Paste: You all have talked about the bathroom scene a lot in interviews—it’s such a beautifully powerful scene. I related very much to it. To me, it was about survival, it wasn’t sappy. Was it about survival to you both?
Mond: I don’t think we discussed it at length in that sense, I don’t remember. Chris has said quite a bit, Cynthia as well: You’re just focused on the next thing. Getting her the Tylenol, getting her the water, what’s in front of you. I think that same sentiment is carried into that scene.
Abbott: In general, the feeling of this film, not just with James but with every character, the way that they’re acting and the way that they’re acting towards other people is very much in the moment. The approach to filming it, for acting, was to be as in the moment as possible, but for everyone, it was to just let the scene happen. Like the character, it wasn’t so cerebral in that way. There weren’t lengthy discussions before filming scenes. A) Because we didn’t have that much time; B) Because the script was there. I didn’t have to ask Josh a ton of questions about it. My job, aside from being a friend, my job as an actor is to interpret what’s on the page and be as truthful as possible, not to de-romanticize the whole process of it. There wasn’t much talking. Here’s the room, we figure out the blocking, here’s what you have to say. This is your mother. You just take the situation at hand and you act accordingly.
Paste: It’s not about emoting, it’s about keeping her alive.
Abbott: Right. This is age-old acting stuff, but you’re not worrying about yourself—in life and in the movie I’m worried about Gale, making her feel okay, making her feel comfortable. These are the words that I’m saying to her. Not a woe is me attitude towards what could be a very melodramatic scene. It is melodramatic in its own way but neither of us are tearing or looking at the moon!
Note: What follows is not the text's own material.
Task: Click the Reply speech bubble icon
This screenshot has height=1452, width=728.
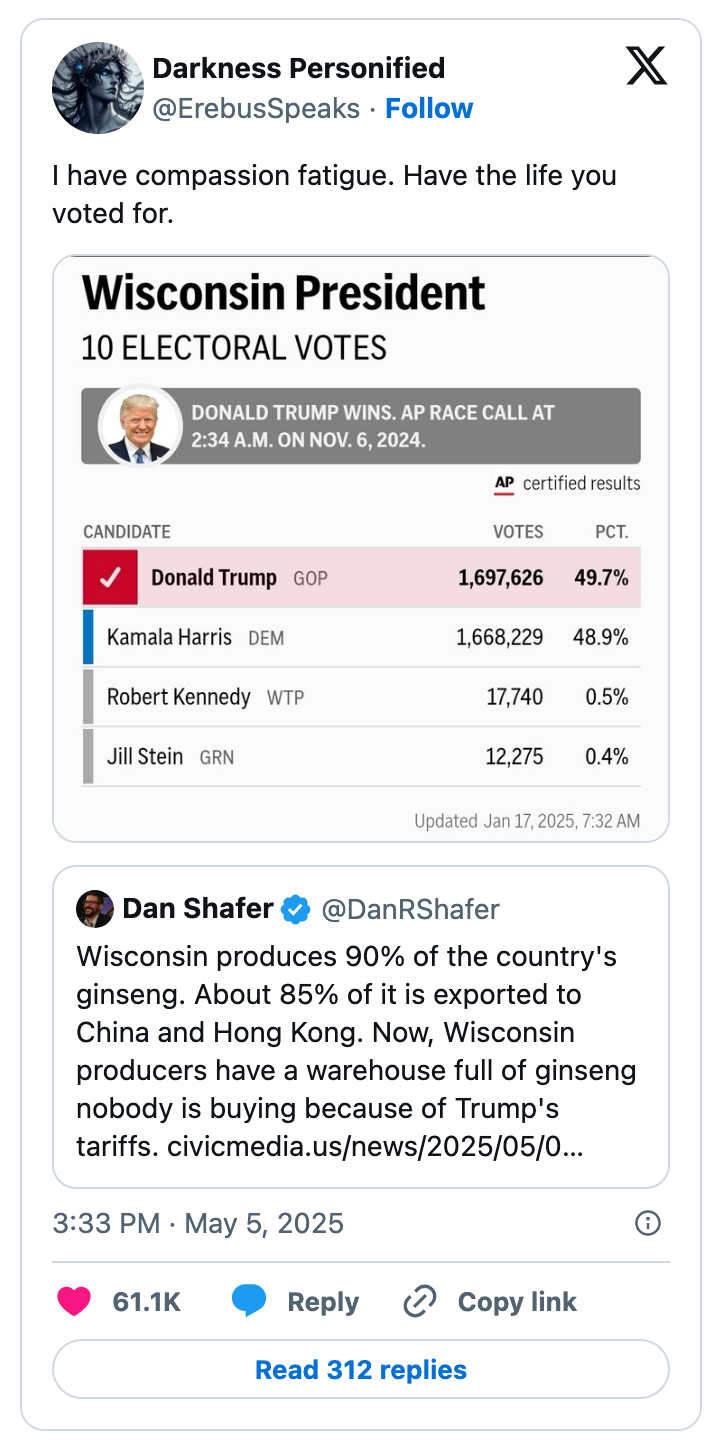Action: click(250, 1301)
Paste: There’s a line that Gale has in the film: If you don’t understand something, write it down. Josh, you not only wrote it down. You also made it come to life. How did making this film help you understand what you sought to from the beginning, if you even knew what you were looking for?
Mond: I don’t know what I was looking for. I think it’s a ton of things that I’m trying to become OK with. It’s the past. Not looking at it negatively or myself or the experience. I think trying to remember the beautiful moments and let it be the past.
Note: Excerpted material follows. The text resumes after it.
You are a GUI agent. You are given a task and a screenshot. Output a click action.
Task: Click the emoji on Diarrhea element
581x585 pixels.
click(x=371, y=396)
Paste: I’m sure you evolved.
Mond:Definitely. It’s like she says, by writing it down, it’s encouraged me to be mindful of being present and not live in the future and not live in the past, just really understand what it is to be present and to be satisfied. That’s kind of where my journey is now.
Paste: Present and satisfied.
Mond: My feet are on the ground. My blood is rushing from my head to my toes.
Abbott: There might be another end to that sentence!
Mond: I haven’t gotten there yet!
Paste: Well, that’s what I felt at the end of the film. OK, James survived! He lived through that. We imagine going through that and think we could never survive it!
Mond: Sometimes you move past the survivor aspect of it—you’re no longer a survivor, you’re living.
Abbott: There’s today and then there’s tomorrow.